Challenging year ahead seen for secondary residential properties
It will continue to be challenging in 2009 for the secondary residential property market as buyers continue to adopt a wait-and-see stance on property purchases due to the global economic slowdown, property experts said.
The degree of softening in property sales would depend on the severity of the economic downturn next year, they said.
Regroup Associates Sdn Bhd executive director Paul Khong acknowledged that the secondary residential property market has been quite slow as potential buyers have been holding off decisions on house purchases.
“This has significantly impacted the property market especially in the current quarter,” he told StarBiz.
“The quiet period is expected to continue through to the first quarter of 2009 after all the holidays are over.”
S.K. Brothers Realty (M) Sdn Bhd general manager Chan Ai Cheng said buyer sentiment had taken a beating due to the current economic uncertainties.
“It’s a waiting game for buyers. There are even ‘aborted’ cases where buyers have placed an earnest deposit to purchase a property and subsequently pulled out from the transaction, in the hope that prices will come down further or in search of fire-sales while others are uncertain of their job stability and postponing the purchase commitment,” she said.
Nevertheless, Hartamas Real Estate Sdn Bhd managing director Eric Lim is anticipating stable to moderate growth due to bargain hunting in certain segments of the secondary property market, especially landed residential property.
“(However) the market for properties that are purchased for investment and speculation will be slower,” he acknowledged.
The agency experienced a 20% to 30% drop in sales in the second half of the year versus the corresponding period of 2007.
“This is quite substantial for us.
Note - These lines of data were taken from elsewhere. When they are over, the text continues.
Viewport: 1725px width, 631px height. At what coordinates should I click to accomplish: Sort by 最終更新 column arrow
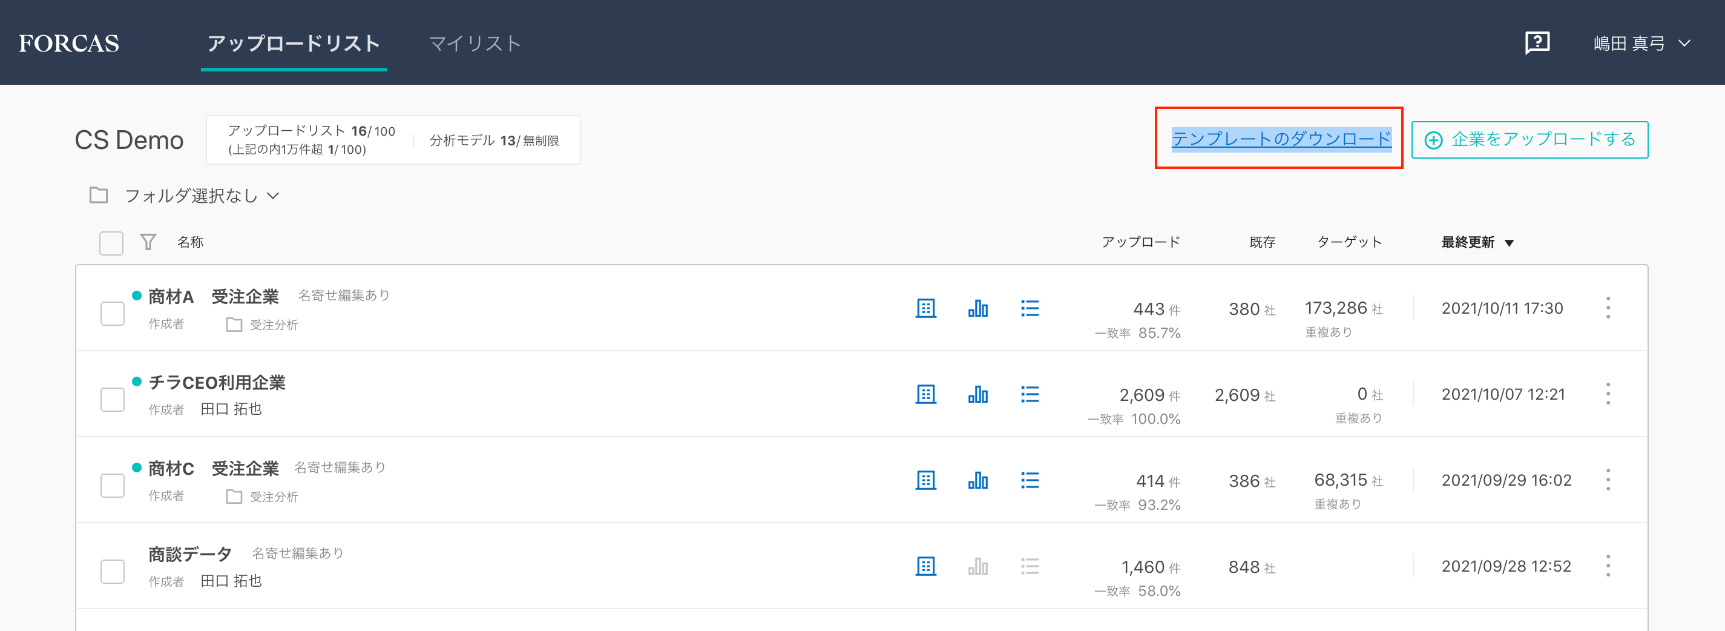[1509, 243]
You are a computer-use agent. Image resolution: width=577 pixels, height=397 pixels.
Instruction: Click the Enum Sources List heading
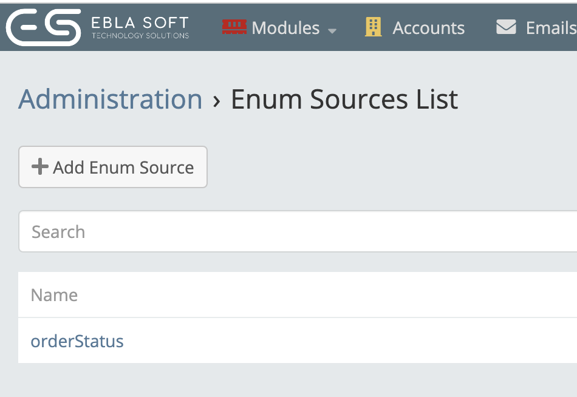(x=344, y=100)
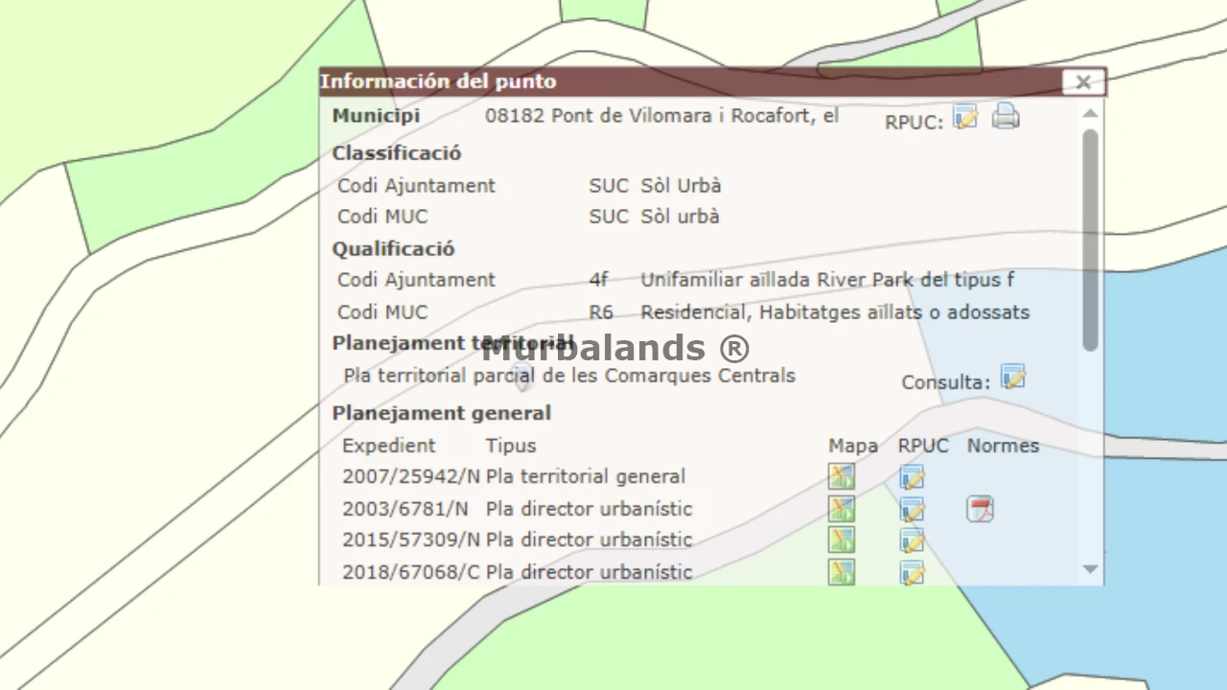Open Mapa icon for expedient 2015/57309/N
The height and width of the screenshot is (690, 1227).
point(842,541)
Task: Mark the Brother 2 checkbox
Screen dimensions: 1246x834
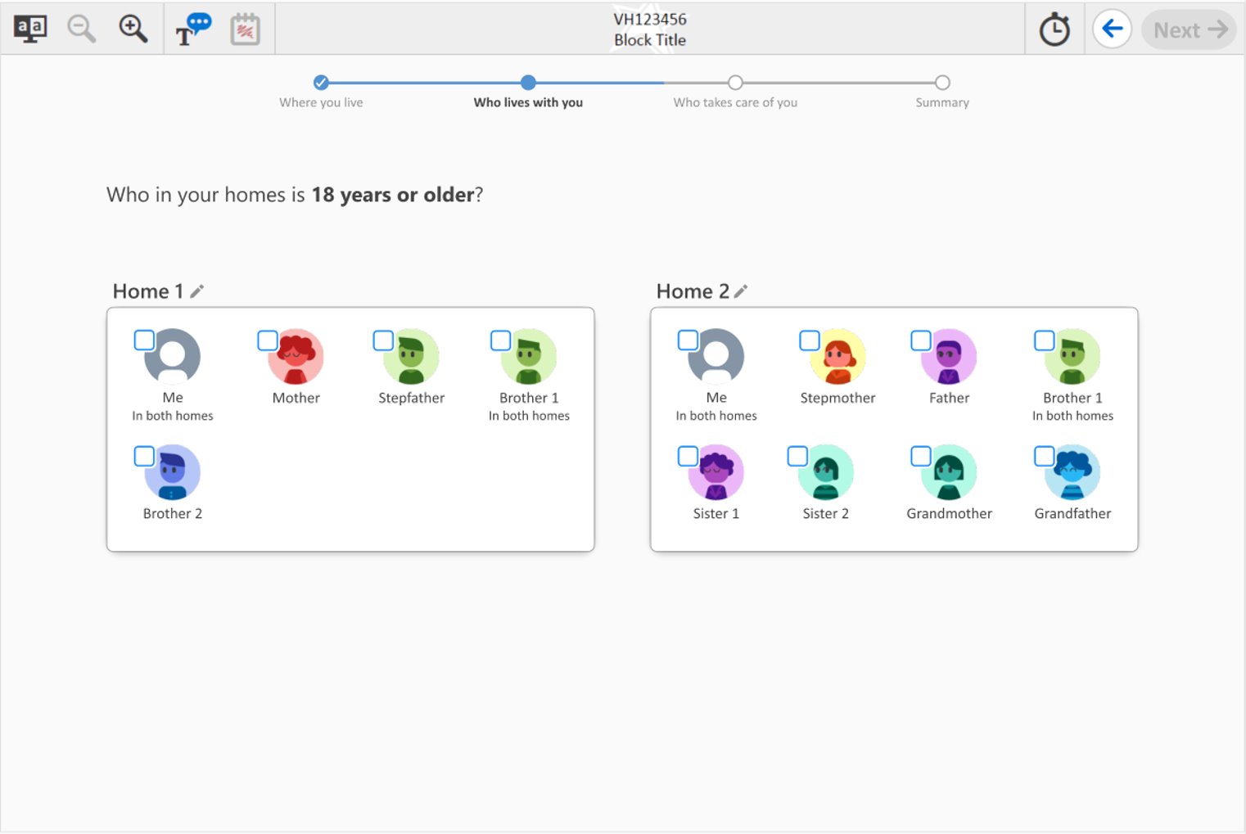Action: point(144,456)
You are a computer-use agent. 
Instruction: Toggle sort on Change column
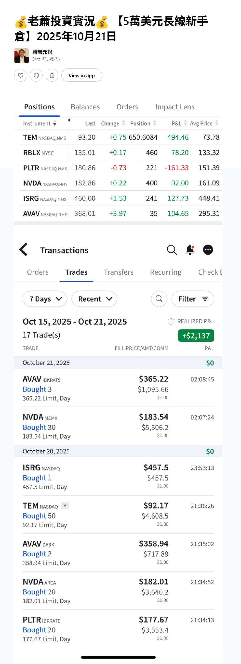coord(124,123)
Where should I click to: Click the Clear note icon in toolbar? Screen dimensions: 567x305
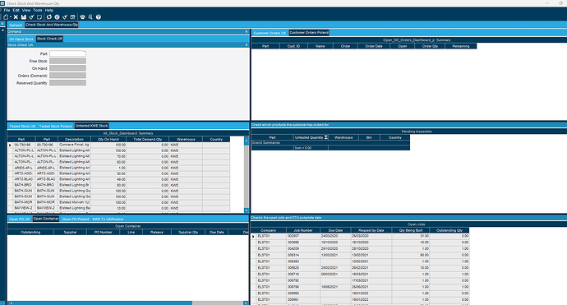(x=39, y=17)
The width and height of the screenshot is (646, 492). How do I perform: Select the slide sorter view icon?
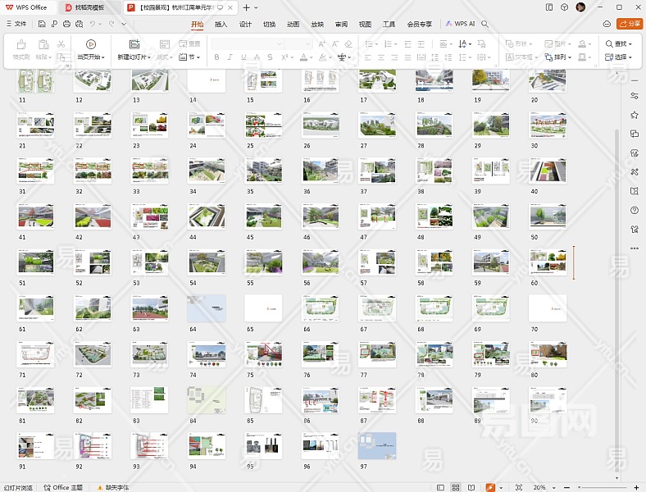pyautogui.click(x=456, y=487)
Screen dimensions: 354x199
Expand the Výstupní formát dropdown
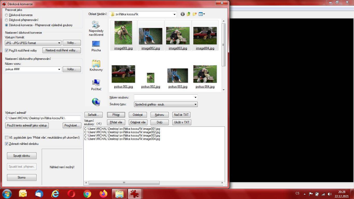[33, 43]
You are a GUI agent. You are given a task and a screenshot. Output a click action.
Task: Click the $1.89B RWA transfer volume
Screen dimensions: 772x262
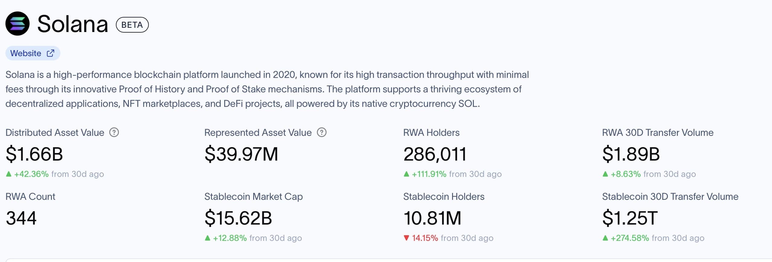click(x=631, y=154)
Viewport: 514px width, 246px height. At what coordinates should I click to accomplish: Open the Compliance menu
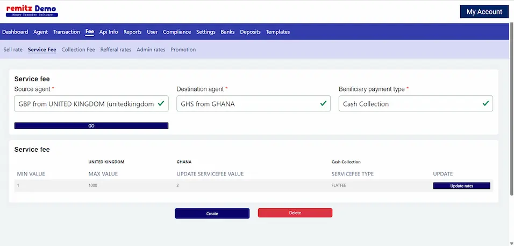click(177, 32)
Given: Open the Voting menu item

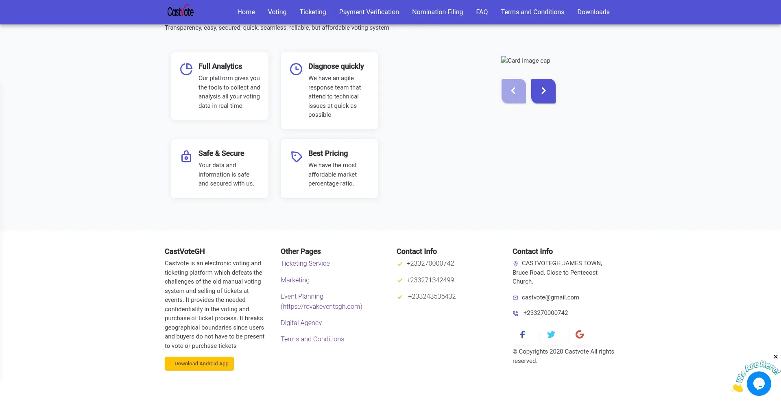Looking at the screenshot, I should pos(277,12).
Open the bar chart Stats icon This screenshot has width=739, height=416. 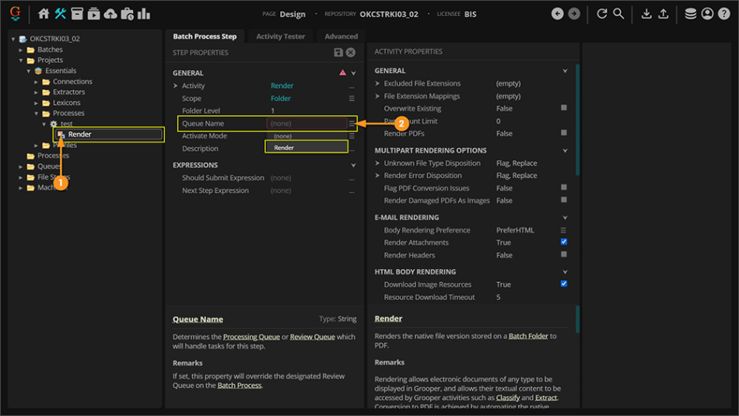coord(144,14)
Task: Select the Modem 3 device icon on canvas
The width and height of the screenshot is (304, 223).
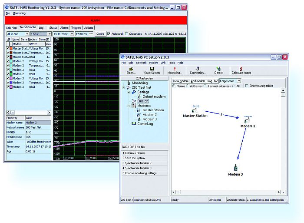Action: (x=235, y=167)
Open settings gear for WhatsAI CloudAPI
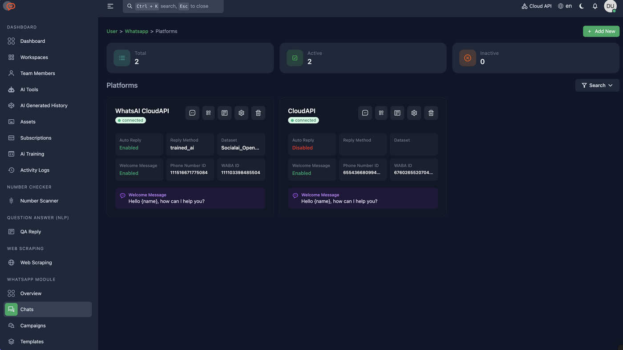Image resolution: width=623 pixels, height=350 pixels. click(x=241, y=113)
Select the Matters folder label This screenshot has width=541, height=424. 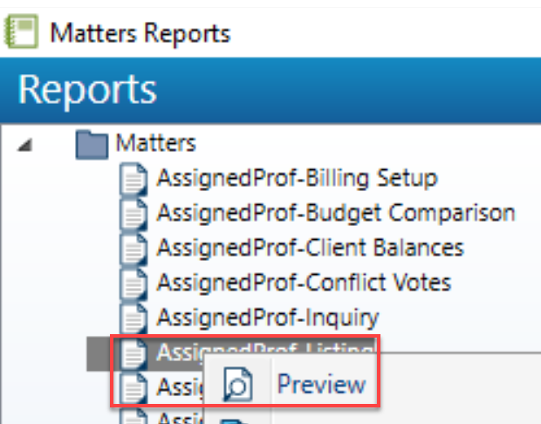click(156, 143)
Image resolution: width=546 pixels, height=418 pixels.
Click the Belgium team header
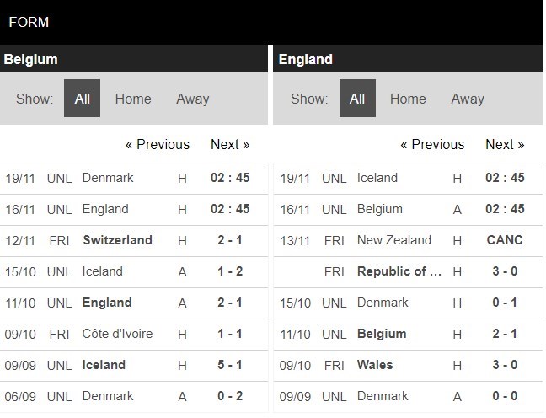pyautogui.click(x=30, y=59)
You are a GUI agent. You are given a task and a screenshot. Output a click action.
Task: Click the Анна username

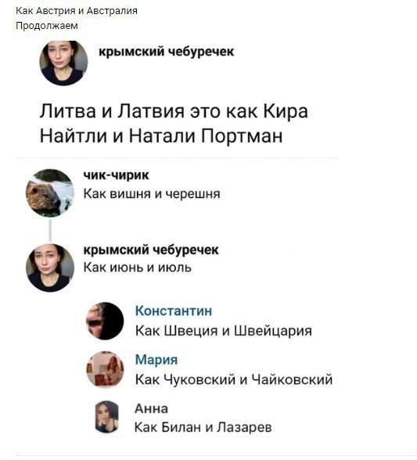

Sentiment is still not good,” Lim noted.
CH Williams Talhar & Wong Sdn Bhd managing director Goh Tian Sui concurred.
“The last two to three months have been quite bad – enquiries and sales activities have dropped. Owners are more open to negotiations in pricing,” he said.
The prices of certain secondary residential properties could also face more pressure next year due to a lack of demand and an increase in supply of completed projects.
Citing an example, Regroup’s Khong said the situation for high-end condominiums in the KLCC and Mont Kiara areas were getting critical and there would be more pressure on rental and capital values as many of the projects in the vicinity would be completed within the next one or two years.
“Supply will be mounting on a monthly basis as demand continues to be low and this will eventually translate into lower capital values and rental.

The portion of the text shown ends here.